Fat-Loaded Brain Cells Emerge as Key to MS Severity

Researchers have discovered why multiple sclerosis ravages some patients while others live with milder symptoms for years. The answer appears to lie in immune cells that become dangerously overloaded with fat inside the brain.

Scientists at the Netherlands Institute for Neuroscience, working alongside colleagues from Leiden and Utrecht universities, found that MS patients with rapid disease progression harbor unusually high numbers of these bloated immune cells, known as foamy microglia. The cells are so packed with fat droplets they take on a distinctive bubbly appearance under a microscope.

"We found that patients with large numbers of these foamy microglia had a more severe disease course more frequently," says Daan van der Vliet, who led the research.

MS attacks myelin, the fatty insulation that wraps around nerve fibers in the brain and spinal cord. As this protective coating deteriorates, patients develop walking difficulties, vision problems, and other neurological damage. The disease's unpredictability has long puzzled researchers: some people decline rapidly into disability while others remain relatively stable for decades.

The research team examined brain tissue from 28 deceased MS patients, using advanced molecular techniques to analyze gene activity, proteins, and fat profiles within diseased lesions. What emerged was a picture of immune system failure.

Microglia normally function as the brain's cleanup crew, removing debris and supporting tissue repair. In MS, these cells attempt to clear away damaged myelin fragments but eventually become overwhelmed by the sheer volume of material flooding in.

"These cells are probably trying to do something good: clearing up damage," Van der Vliet explains. "But they become overloaded, so to speak. As a result, they can no longer effectively contribute to repair."
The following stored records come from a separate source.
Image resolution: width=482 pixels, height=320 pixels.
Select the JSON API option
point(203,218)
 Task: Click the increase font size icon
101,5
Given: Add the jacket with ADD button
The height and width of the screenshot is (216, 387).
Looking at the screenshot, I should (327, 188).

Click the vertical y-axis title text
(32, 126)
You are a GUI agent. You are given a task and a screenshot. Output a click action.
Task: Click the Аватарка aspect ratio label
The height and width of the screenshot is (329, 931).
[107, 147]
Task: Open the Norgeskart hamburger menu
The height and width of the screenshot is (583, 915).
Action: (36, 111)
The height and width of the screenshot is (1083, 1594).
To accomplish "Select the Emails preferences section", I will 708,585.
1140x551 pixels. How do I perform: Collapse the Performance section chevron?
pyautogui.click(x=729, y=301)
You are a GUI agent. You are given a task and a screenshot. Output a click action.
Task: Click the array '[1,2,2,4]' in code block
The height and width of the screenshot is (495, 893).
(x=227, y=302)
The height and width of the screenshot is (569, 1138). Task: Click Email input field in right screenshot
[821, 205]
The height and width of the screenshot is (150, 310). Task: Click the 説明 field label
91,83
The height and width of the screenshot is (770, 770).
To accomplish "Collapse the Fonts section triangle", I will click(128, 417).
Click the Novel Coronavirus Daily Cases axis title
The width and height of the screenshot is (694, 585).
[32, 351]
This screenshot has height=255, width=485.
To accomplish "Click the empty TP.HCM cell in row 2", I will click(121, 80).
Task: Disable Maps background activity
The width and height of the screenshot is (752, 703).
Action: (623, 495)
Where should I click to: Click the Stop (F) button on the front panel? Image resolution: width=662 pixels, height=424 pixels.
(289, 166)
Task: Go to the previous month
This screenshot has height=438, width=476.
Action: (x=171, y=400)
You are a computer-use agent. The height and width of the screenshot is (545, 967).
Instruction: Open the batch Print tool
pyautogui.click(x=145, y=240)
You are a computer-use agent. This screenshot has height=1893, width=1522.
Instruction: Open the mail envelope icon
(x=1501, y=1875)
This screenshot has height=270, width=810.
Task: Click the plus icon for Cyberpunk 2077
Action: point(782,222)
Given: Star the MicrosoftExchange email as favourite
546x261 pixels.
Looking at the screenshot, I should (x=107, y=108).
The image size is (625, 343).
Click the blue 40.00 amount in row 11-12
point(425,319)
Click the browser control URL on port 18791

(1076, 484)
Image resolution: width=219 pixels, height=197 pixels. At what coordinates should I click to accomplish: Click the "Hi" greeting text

When microglia fail, the consequences cascade. Areas containing foamy microglia showed enriched levels of specific fats associated with persistent inflammation. This suggests the disease involves far more than simple inflammation running amok.

"It does not appear to be simply about the inflammatory response alone," Van der Vliet says. "These cells are probably attempting to clear damage and promote repair, but that process fails, worsens inflammation, and counteracts recovery."

The discovery opens concrete new avenues for treatment. Researchers found evidence that certain fats linked to foamy microglia may appear in cerebrospinal fluid, the fluid surrounding the brain and spinal cord. If validated in future studies, these fat molecules could become biomarkers that identify which patients will experience rapid decline, allowing doctors to tailor treatment plans accordingly.

Several experimental therapies targeting fat metabolism are already in clinical trials, developed in partnership with pharmaceutical company Roche. The new research provides a biological rationale for why these approaches might work.

The achievement also highlights how modern neuroscience depends on merging cutting-edge lab technology with carefully preserved human tissue samples. Van der Vliet notes that sophisticated gene-sequencing and protein-mapping tools reveal little without connection to actual disease pathology.

"Today we have incredibly sophisticated techniques that can map the brain in great detail," he says. "The technologies are fantastic, but they tell you relatively little if you cannot connect them to pathology in brain tissue."

Author Jessica Williams: "Finding foamy microglia as a driver of severe MS could finally explain why the disease hits some patients like a wrecking ball while others get a reprieve."